Set task: Reproduce the data below, swapping every occurrence of "Where should I click to" for "Which point should I click to" and leaving everything else intact.

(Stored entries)
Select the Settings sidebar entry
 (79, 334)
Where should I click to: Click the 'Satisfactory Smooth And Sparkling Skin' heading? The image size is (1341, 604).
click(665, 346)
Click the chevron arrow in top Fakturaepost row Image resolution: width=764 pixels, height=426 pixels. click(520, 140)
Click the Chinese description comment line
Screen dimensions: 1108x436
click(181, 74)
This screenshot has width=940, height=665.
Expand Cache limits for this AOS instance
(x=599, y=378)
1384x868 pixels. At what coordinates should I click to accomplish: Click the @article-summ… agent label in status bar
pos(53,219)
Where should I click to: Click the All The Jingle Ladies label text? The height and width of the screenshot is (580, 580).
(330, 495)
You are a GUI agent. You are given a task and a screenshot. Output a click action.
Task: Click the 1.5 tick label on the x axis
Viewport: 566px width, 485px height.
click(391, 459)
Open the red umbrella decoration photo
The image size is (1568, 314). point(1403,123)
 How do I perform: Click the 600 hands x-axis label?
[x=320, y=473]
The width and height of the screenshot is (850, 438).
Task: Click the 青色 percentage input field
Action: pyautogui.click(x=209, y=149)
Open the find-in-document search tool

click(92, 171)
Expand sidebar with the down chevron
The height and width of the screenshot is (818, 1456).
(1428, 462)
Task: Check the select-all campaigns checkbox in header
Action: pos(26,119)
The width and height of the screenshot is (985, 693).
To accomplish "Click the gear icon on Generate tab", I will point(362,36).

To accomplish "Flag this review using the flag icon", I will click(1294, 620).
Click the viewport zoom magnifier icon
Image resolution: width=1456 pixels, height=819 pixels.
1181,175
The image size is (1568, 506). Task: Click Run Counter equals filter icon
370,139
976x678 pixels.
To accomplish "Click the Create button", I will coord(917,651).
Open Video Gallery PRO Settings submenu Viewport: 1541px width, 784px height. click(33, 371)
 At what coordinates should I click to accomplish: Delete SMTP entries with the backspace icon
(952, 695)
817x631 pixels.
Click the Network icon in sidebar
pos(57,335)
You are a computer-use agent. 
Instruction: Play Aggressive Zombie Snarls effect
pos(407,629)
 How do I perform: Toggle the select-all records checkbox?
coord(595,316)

Answer for this exercise:
Select the Settings sidebar entry
 (79, 334)
Which point should I click to: Click the 'Satisfactory Smooth And Sparkling Skin' heading? The image size is (1341, 604).
click(665, 346)
Click the chevron arrow in top Fakturaepost row Image resolution: width=764 pixels, height=426 pixels. click(520, 140)
Click the Chinese description comment line
Screen dimensions: 1108x436
click(181, 74)
This screenshot has width=940, height=665.
Expand Cache limits for this AOS instance
(x=599, y=378)
1384x868 pixels. At what coordinates should I click to accomplish: Click the @article-summ… agent label in status bar
pos(53,219)
Which point should I click to: Click the All The Jingle Ladies label text? The height and width of the screenshot is (580, 580).
(330, 495)
You are a GUI agent. You are given a task and a screenshot. Output a click action.
Task: Click the 1.5 tick label on the x axis
Viewport: 566px width, 485px height.
click(391, 459)
Open the red umbrella decoration photo
The image size is (1568, 314). point(1403,123)
 How do I perform: Click the 600 hands x-axis label?
[x=320, y=473]
The width and height of the screenshot is (850, 438).
Task: Click the 青色 percentage input field
Action: pyautogui.click(x=209, y=149)
Open the find-in-document search tool

click(92, 171)
Expand sidebar with the down chevron
The height and width of the screenshot is (818, 1456).
(1428, 462)
Task: Check the select-all campaigns checkbox in header
Action: pos(26,119)
The width and height of the screenshot is (985, 693).
To accomplish "Click the gear icon on Generate tab", I will point(362,36).

To accomplish "Flag this review using the flag icon", I will click(1294, 620).
Click the viewport zoom magnifier icon
Image resolution: width=1456 pixels, height=819 pixels.
1181,175
The image size is (1568, 506). Task: Click Run Counter equals filter icon
370,139
976x678 pixels.
To accomplish "Click the Create button", I will coord(917,651).
Open Video Gallery PRO Settings submenu Viewport: 1541px width, 784px height. click(33, 371)
 At what coordinates should I click to accomplish: Delete SMTP entries with the backspace icon
(952, 695)
817x631 pixels.
Click the Network icon in sidebar
pos(57,335)
You are a computer-use agent. 
Instruction: Play Aggressive Zombie Snarls effect
pos(407,629)
 How do I perform: Toggle the select-all records checkbox?
coord(595,316)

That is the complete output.